─── RAW RECORDS

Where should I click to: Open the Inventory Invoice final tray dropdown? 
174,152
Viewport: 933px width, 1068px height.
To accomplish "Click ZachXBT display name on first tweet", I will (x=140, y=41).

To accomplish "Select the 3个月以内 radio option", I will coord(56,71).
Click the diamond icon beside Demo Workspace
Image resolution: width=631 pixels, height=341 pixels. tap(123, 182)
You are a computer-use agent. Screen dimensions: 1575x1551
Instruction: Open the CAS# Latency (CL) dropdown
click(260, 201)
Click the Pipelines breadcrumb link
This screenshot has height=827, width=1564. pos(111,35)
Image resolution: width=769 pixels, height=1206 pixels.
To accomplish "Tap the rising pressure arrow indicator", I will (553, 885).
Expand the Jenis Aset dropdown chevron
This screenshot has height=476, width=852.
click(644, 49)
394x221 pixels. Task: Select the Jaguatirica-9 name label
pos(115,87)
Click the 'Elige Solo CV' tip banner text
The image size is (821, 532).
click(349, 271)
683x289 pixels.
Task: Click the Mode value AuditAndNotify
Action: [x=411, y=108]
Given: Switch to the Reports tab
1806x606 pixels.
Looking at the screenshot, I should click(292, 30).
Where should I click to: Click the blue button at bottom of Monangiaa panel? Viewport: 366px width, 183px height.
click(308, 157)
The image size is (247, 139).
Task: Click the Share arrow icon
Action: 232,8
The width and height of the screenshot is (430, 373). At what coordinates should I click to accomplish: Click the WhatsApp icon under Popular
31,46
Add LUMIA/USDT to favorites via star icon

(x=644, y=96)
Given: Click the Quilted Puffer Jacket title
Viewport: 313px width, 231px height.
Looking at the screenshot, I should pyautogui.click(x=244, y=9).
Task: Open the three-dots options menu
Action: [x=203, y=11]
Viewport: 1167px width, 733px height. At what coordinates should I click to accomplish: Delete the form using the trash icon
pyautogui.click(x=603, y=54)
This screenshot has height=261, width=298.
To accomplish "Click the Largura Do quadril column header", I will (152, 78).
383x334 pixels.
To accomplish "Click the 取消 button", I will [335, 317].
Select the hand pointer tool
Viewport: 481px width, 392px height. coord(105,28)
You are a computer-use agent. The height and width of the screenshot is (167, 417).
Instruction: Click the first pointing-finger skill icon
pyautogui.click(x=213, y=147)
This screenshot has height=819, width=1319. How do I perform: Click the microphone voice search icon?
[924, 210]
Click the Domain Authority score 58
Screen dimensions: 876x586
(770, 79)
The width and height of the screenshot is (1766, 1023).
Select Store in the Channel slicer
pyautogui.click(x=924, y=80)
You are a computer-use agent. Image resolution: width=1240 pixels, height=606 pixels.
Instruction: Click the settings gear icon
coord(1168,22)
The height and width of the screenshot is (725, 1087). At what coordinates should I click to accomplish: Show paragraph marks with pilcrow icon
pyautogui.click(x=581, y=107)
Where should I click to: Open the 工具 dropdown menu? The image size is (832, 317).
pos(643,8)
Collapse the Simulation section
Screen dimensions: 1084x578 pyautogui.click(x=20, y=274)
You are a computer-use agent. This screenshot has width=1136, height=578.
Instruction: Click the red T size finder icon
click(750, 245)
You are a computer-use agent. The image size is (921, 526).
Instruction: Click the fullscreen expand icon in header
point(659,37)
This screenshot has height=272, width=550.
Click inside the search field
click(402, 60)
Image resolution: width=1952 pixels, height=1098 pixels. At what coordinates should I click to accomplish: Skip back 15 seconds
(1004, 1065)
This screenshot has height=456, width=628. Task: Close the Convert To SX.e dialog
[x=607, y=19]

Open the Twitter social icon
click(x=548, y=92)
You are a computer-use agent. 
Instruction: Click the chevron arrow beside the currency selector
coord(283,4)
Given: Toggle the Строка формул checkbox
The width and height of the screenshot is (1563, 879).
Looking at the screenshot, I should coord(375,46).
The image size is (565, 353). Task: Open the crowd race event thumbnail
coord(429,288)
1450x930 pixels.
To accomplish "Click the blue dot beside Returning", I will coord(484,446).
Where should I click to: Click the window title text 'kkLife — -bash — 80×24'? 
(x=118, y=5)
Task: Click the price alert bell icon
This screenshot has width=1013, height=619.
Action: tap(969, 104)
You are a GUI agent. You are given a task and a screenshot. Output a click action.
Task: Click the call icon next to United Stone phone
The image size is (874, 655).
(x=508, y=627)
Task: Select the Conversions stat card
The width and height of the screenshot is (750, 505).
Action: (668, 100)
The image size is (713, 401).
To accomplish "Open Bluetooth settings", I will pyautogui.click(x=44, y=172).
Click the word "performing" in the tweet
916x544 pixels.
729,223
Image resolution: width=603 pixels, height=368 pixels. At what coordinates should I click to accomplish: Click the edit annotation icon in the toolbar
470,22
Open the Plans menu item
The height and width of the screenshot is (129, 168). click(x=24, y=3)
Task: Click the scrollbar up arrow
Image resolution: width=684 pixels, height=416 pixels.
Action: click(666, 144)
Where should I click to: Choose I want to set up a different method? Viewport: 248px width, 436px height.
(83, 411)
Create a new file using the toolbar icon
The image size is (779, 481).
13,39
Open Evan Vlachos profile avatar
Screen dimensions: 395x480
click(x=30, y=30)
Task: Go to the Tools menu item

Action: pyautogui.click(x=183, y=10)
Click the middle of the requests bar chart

──────

■ EXERCISE PROMPT: Convert every line of the material above into a JSON list of strings, with one string per line and blank lines omitted.

■ RESPONSE TO THIS EXERCISE:
[
  "Where should I click to: Open the Inventory Invoice final tray dropdown? ",
  "174,152",
  "Viewport: 933px width, 1068px height.",
  "To accomplish \"Click ZachXBT display name on first tweet\", I will (x=140, y=41).",
  "To accomplish \"Select the 3个月以内 radio option\", I will coord(56,71).",
  "Click the diamond icon beside Demo Workspace",
  "Image resolution: width=631 pixels, height=341 pixels. tap(123, 182)",
  "You are a computer-use agent. Screen dimensions: 1575x1551",
  "Instruction: Open the CAS# Latency (CL) dropdown",
  "click(260, 201)",
  "Click the Pipelines breadcrumb link",
  "This screenshot has height=827, width=1564. pos(111,35)",
  "Image resolution: width=769 pixels, height=1206 pixels.",
  "To accomplish \"Tap the rising pressure arrow indicator\", I will (553, 885).",
  "Expand the Jenis Aset dropdown chevron",
  "This screenshot has height=476, width=852.",
  "click(644, 49)",
  "394x221 pixels. Task: Select the Jaguatirica-9 name label",
  "pos(115,87)",
  "Click the 'Elige Solo CV' tip banner text",
  "The image size is (821, 532).",
  "click(349, 271)",
  "683x289 pixels.",
  "Task: Click the Mode value AuditAndNotify",
  "Action: [x=411, y=108]",
  "Given: Switch to the Reports tab",
  "1806x606 pixels.",
  "Looking at the screenshot, I should click(292, 30).",
  "Where should I click to: Click the blue button at bottom of Monangiaa panel? Viewport: 366px width, 183px height.",
  "click(308, 157)",
  "The image size is (247, 139).",
  "Task: Click the Share arrow icon",
  "Action: 232,8",
  "The width and height of the screenshot is (430, 373). At what coordinates should I click to accomplish: Click the WhatsApp icon under Popular",
  "31,46",
  "Add LUMIA/USDT to favorites via star icon",
  "(x=644, y=96)",
  "Given: Click the Quilted Puffer Jacket title",
  "Viewport: 313px width, 231px height.",
  "Looking at the screenshot, I should pyautogui.click(x=244, y=9).",
  "Task: Open the three-dots options menu",
  "Action: [x=203, y=11]",
  "Viewport: 1167px width, 733px height. At what coordinates should I click to accomplish: Delete the form using the trash icon",
  "pyautogui.click(x=603, y=54)",
  "This screenshot has height=261, width=298.",
  "To accomplish \"Click the Largura Do quadril column header\", I will (152, 78).",
  "383x334 pixels.",
  "To accomplish \"Click the 取消 button\", I will [335, 317].",
  "Select the hand pointer tool",
  "Viewport: 481px width, 392px height. coord(105,28)",
  "You are a computer-use agent. The height and width of the screenshot is (167, 417).",
  "Instruction: Click the first pointing-finger skill icon",
  "pyautogui.click(x=213, y=147)",
  "This screenshot has height=819, width=1319. How do I perform: Click the microphone voice search icon?",
  "[924, 210]",
  "Click the Domain Authority score 58",
  "Screen dimensions: 876x586",
  "(770, 79)",
  "The width and height of the screenshot is (1766, 1023).",
  "Select Store in the Channel slicer",
  "pyautogui.click(x=924, y=80)",
  "You are a computer-use agent. Image resolution: width=1240 pixels, height=606 pixels.",
  "Instruction: Click the settings gear icon",
  "coord(1168,22)",
  "The height and width of the screenshot is (725, 1087). At what coordinates should I click to accomplish: Show paragraph marks with pilcrow icon",
  "pyautogui.click(x=581, y=107)",
  "Where should I click to: Open the 工具 dropdown menu? The image size is (832, 317).",
  "pos(643,8)",
  "Collapse the Simulation section",
  "Screen dimensions: 1084x578 pyautogui.click(x=20, y=274)",
  "You are a computer-use agent. This screenshot has width=1136, height=578.",
  "Instruction: Click the red T size finder icon",
  "click(750, 245)",
  "You are a computer-use agent. The image size is (921, 526).",
  "Instruction: Click the fullscreen expand icon in header",
  "point(659,37)",
  "This screenshot has height=272, width=550.",
  "Click inside the search field",
  "click(402, 60)",
  "Image resolution: width=1952 pixels, height=1098 pixels. At what coordinates should I click to accomplish: Skip back 15 seconds",
  "(1004, 1065)",
  "This screenshot has height=456, width=628. Task: Close the Convert To SX.e dialog",
  "[x=607, y=19]",
  "Open the Twitter social icon",
  "click(x=548, y=92)",
  "You are a computer-use agent. ",
  "Instruction: Click the chevron arrow beside the currency selector",
  "coord(283,4)",
  "Given: Toggle the Строка формул checkbox",
  "The width and height of the screenshot is (1563, 879).",
  "Looking at the screenshot, I should coord(375,46).",
  "The image size is (565, 353). Task: Open the crowd race event thumbnail",
  "coord(429,288)",
  "1450x930 pixels.",
  "To accomplish \"Click the blue dot beside Returning\", I will coord(484,446).",
  "Where should I click to: Click the window title text 'kkLife — -bash — 80×24'? ",
  "(x=118, y=5)",
  "Task: Click the price alert bell icon",
  "This screenshot has width=1013, height=619.",
  "Action: tap(969, 104)",
  "You are a GUI agent. You are given a task and a screenshot. Output a click action.",
  "Task: Click the call icon next to United Stone phone",
  "The image size is (874, 655).",
  "(x=508, y=627)",
  "Task: Select the Conversions stat card",
  "The width and height of the screenshot is (750, 505).",
  "Action: (668, 100)",
  "The image size is (713, 401).",
  "To accomplish \"Open Bluetooth settings\", I will pyautogui.click(x=44, y=172).",
  "Click the word \"performing\" in the tweet",
  "916x544 pixels.",
  "729,223",
  "Image resolution: width=603 pixels, height=368 pixels. At what coordinates should I click to accomplish: Click the edit annotation icon in the toolbar",
  "470,22",
  "Open the Plans menu item",
  "The height and width of the screenshot is (129, 168). click(x=24, y=3)",
  "Task: Click the scrollbar up arrow",
  "Image resolution: width=684 pixels, height=416 pixels.",
  "Action: click(666, 144)",
  "Where should I click to: Choose I want to set up a different method? Viewport: 248px width, 436px height.",
  "(83, 411)",
  "Create a new file using the toolbar icon",
  "The image size is (779, 481).",
  "13,39",
  "Open Evan Vlachos profile avatar",
  "Screen dimensions: 395x480",
  "click(x=30, y=30)",
  "Task: Go to the Tools menu item",
  "Action: pyautogui.click(x=183, y=10)",
  "Click the middle of the requests bar chart"
]